My goal is to avoid (c). I will try to keep the posts here free of put-downs, snark, cheap shots, straw-man arguments, and taking the least charitable interpretation of what others say. So, if what you most enjoyed about my past blogging efforts were the put-downs, be prepared for disappointment with this incarnation.
“Substack makes it easier for people to receive email notifications and for me to tweet my posts.”

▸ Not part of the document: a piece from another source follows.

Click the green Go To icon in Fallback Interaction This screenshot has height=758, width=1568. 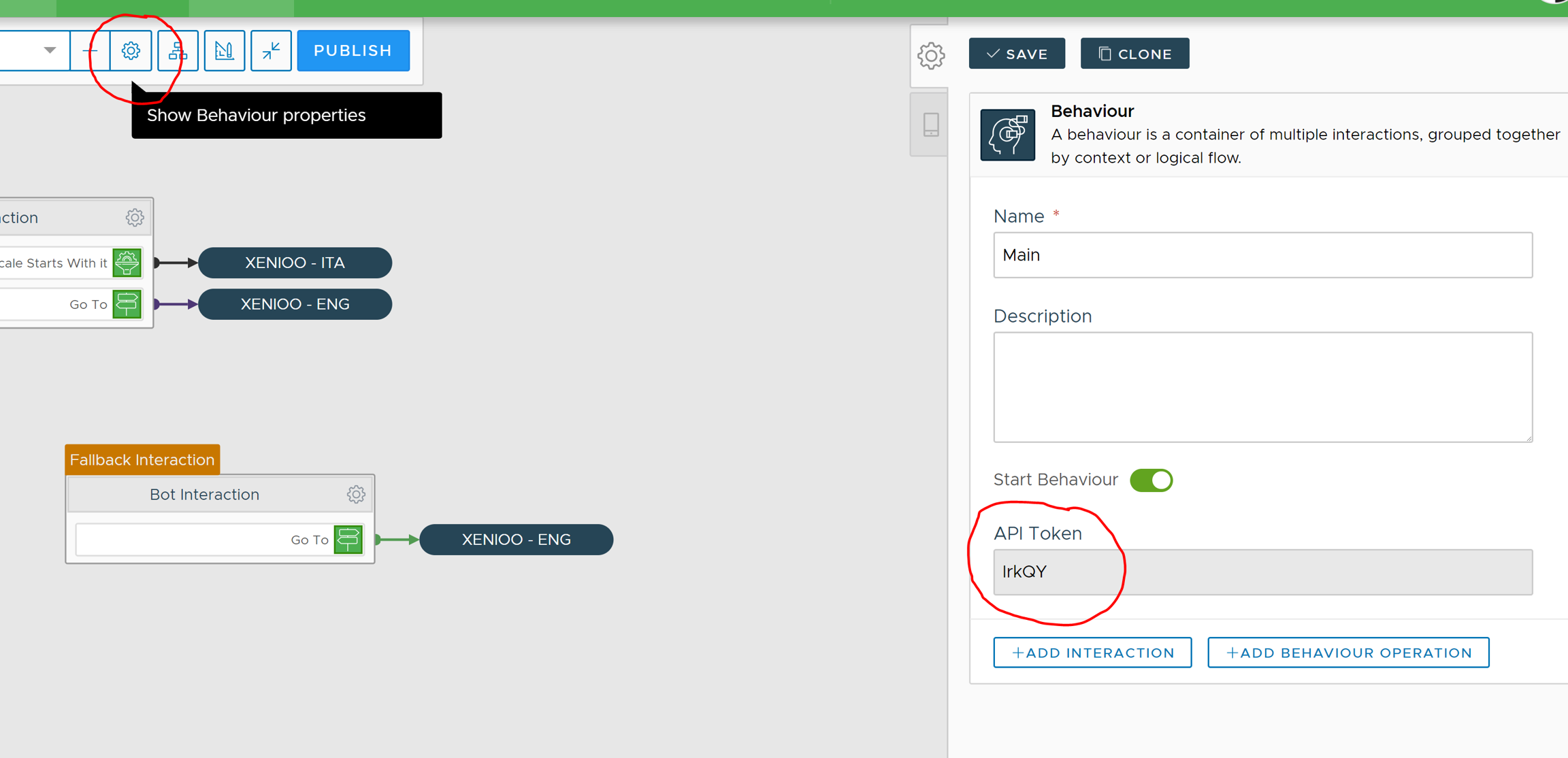[x=348, y=540]
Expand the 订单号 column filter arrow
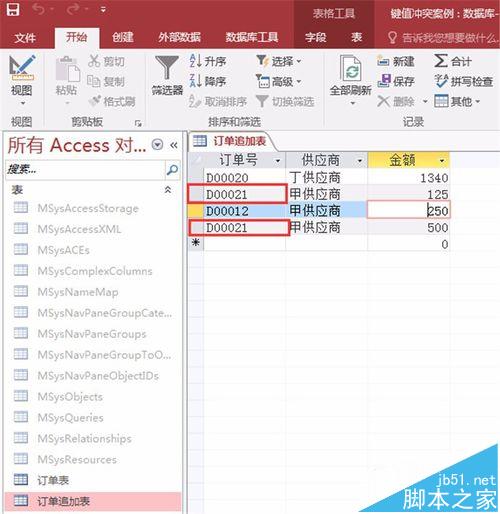The width and height of the screenshot is (500, 514). tap(277, 161)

It’s your show, but these are not very compelling reasons for switching everything to Substack, IMHO. Email notifications were not needed for people who visited your blog everyday. As for tweeting, I’ve been on twitter a few months, and I’ve found it to be mostly a nuisance, the computer equivalent of soundbites, even when the tweets are from people I respect.
On the blog, I Iiked usually being able to read your whole post without clicking anything, which does not seem to be the case on Substack. But the worst thing about your move is that you are apparently going to lose Handle as a commenter, due to his understandable anonymity concerns, and probably some other worthwhile commenters as well. Handle alone outshines your whole galaxy of so-called “all stars.”
The primary reason I came to your blog everyday was to read the insightful comments from your followers, in particular Handle. If you lose commenters in this move you will be losing the appeal of your blog.
I can understand reducing the cost and your time with maintaining two similar presences on the web. I do hope that the comments section on the new Substack based blog is as enlightening.
“It is now on substack (In My Tribe). There is still no charge to read it.”
– the link does not open into the entry but rather into comments.
“I am trying to maintain the feel of this blog, including the daily scheduled posts and the comments section. Substack makes it easier for people to receive email notifications and for me to tweet my posts.”
anonymity aside (not a trivial issue), I do not prefer “pushed” content to “pulled” i.e. asynchronous retrieval.
Arnold, I hope you return to the blog format.
Grateful I could catch the blog version toward the tail end. I think I first accessed in 2019.
And call the vales and bid them hither cast
Their bells and flow’rets of a thousand hues.
Ye valleys low, where the mild whispers use
Of shades and wanton winds, and gushing brooks,
On whose fresh lap the swart star sparely looks,
Throw hither all your quaint enamel’d eyes,
That on the green turf suck the honied showers
And purple all the ground with vernal flowers.
Bring the rathe primrose that forsaken dies,
The tufted crow-toe, and pale jessamine,
The white pink, and the pansy freak’d with jet,
The glowing violet,
The musk-rose, and the well attir’d woodbine,
With cowslips wan that hang the pensive head,
And every flower that sad embroidery wears;
Bid amaranthus all his beauty shed,
And daffadillies fill their cups with tears,
To strew the laureate hearse where Lycid lies.
-Milton
Thanks “anonymous” (aka edgar).
Is the animal alive or dead in this particular poem? Full disclosure: I’m too ignorant to tell.
In any event, don’t forget to spay or neuter. It’s the only logical outcome.
Thanks for the blast from the past. Sorry, not a dog, as I suspect you well know, but I admire your memory of earlier exchanges.
Lifted from Milton’s elegy Lycidas written for a college friend, James King, who was drowned at sea. Thought it perhaps an appropriately ambiguous source to lament the passing of this blog: on one hand James Holly Hanford asserted that Lycidas is
“‘probably the most perfect piece of pure literature in existence” but on the other Samuel Johnson asserted “Surely no man could have fancied that he read Lycidas with pleasure had he not known its author.”
Yes, thanks for entertaining me! I had fun and thanks for your response.